Consider the choice of thermodynamic ensembles, thermostat and barostat settings and an appropriate time step.
  • Proper setup of machine-learned force field parameters
Mind system-dependent parameters like the cutoff radius or atomic environment descriptor resolution.
  • Control over data set generation via on-the-fly learning
Monitor and control how much ab initio reference data is harvested via automatic Bayesian threshold determination and sparsification.
  • Quality control
Establish reasonable expectations regarding residual training errors. Benchmark the quality of resulting force fields by comparison of predictions with known quantities (from ab initio).

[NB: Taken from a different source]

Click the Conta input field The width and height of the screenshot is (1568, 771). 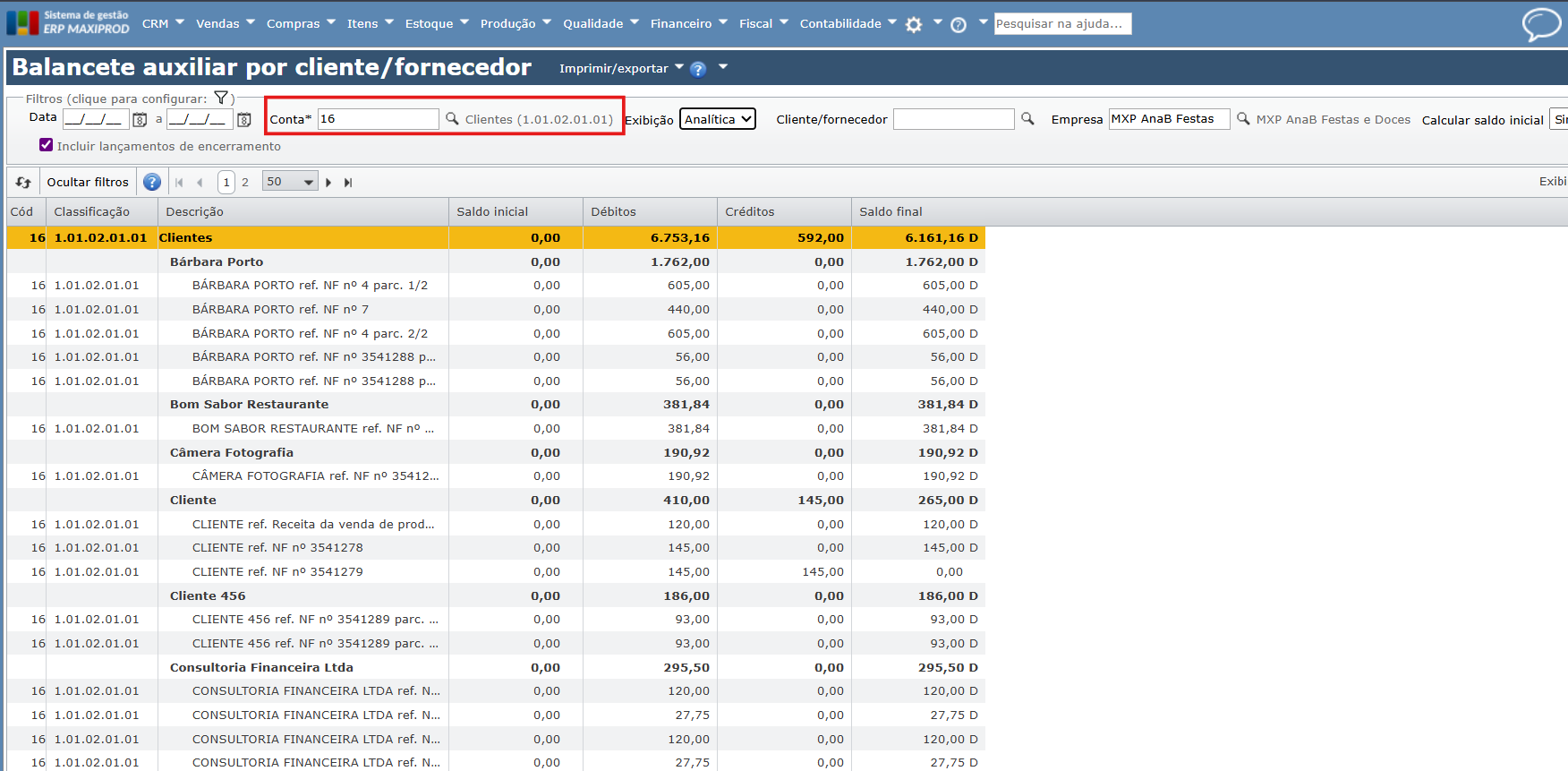tap(378, 119)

Tip: Begin by thoroughly familiarizing yourself with pure ab initio calculations for your system before attempting to generate a machine-learned force field from scratch. Once you are confident in controlling the convergence, proceed to run a brief MD simulation without machine learning assistance. Validate whether the results align with expected values regarding conservation principles and so forth. Only then, move forward with the machine learning aspects of the calculation.

Parallelization

At present, VASP provides only MPI-based parallelization for the MLFF feature. Therefore, any operational mode relying exclusively on MLFF code - such as predictive MD simulations (ML_MODE = run) and local reference configuration selection (ML_MODE = select) - cannot leverage alternative forms of parallelization like OpenACC offloading to GPUs or an MPI/OpenMP hybrid approach. Conversely, a usual on-the-fly training involves both MLFF generation and ab initio computations. When the latter component predominates in terms of computational demand, utilizing non-MPI parallelization remains practical.